Nanog is one of the core transcription factors found in pluripotent embryonic stem cells (ESCs) [95]. It is essential for maintaining self-renewal and pluripotency of both human and mouse embryonic stem cells [9699]. Overexpression of Nanog induces and maintains the pluripotency and self-renewing characteristics of ESCs under what normally would be differentiation-inducing culture conditions [100]. Recently, Nanog expression has been reported in human neoplasms, including germ cell tumors [101104], breast carcinomas [104], osteosarcoma [105], and HCC [79]. Ectopic expression of Nanog induces an oncogenic potential in NIH3T3 [106].
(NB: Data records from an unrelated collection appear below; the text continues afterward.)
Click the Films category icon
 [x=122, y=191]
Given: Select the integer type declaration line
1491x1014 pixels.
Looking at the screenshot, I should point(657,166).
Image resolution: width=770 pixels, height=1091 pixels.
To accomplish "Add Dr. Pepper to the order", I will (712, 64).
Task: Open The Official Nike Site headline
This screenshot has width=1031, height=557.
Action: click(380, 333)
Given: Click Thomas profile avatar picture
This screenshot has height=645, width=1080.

4. Nanog-Positive Cancer Stem Cells Induced by HCV and Alcohol

Alcohol synergistically enhances the progression of liver disease and the risk for liver cancer caused by HCV. Toll-like receptor 4 (TLR4) is induced by hepatocyte-specific transgenic (Tg) expression of the HCV nonstructural protein NS5A, and this induction mediates synergistic liver damage and tumor development by alcohol-induced endotoxemia [20]. The stem/progenitor cell marker, Nanog, is upregulated as a novel downstream gene by TLR4 activation and the presence of CD133/Nanog-positive cells in liver tumors of alcohol-fed NS5A Tg mice [20]. Transplantation of p53-deficient hepatic progenitor cells transduced with TLR4 results in liver tumor development in mice following repetitive lipopolysaccharide (LPS) injection, but concomitant transduction of Nanog short-hairpin RNA abrogates this outcome [20]. Despite the common understanding that TLR4 is one of the pattern recognition receptors expressed predominantly by innate immune cells such as macrophages and lymphocytes, our study demonstrates that hepatocytes can be the primary cellular site of both TLR4 upregulation and its pathologic consequences in the context of HCV infection. Therefore, the TLR4-dependent mechanism synergizes liver disease by HCV and alcohol and is partly dependent on Nanog, a TLR4 downstream gene.

Nanog transduction alone is not as effective as TLR4 activation in liver tumorigenesis, as shown by our cell transplantation experiment [20]. We believe that TLR4 activation induces other tumor-driver genes which cooperatively work with Nanog to cause liver oncogenesis. Thus, Nanog is still essential for TLR4-dependent oncogenesis, but it alone is poorly oncogenic. In our previous work using a cell line, we demonstrated that TLR4 promoter up-regulation by NS5A is mediated by PU.1, Oct-1, and AP-1 elements [47]. The similar transcriptional mechanism may underlie TLR4 induction in primary hepatocytes.

In summary, alcohol and HCV NS5A synergistically induce liver tumor development via induction and activation of TLR4 in mice. The importance of Nanog as a direct downstream gene of TLR4 in this oncogenesis has also been identified. Pharmacologic inhibition of TLR4 signaling may become a novel therapeutic strategy for HCV-associated liver tumors.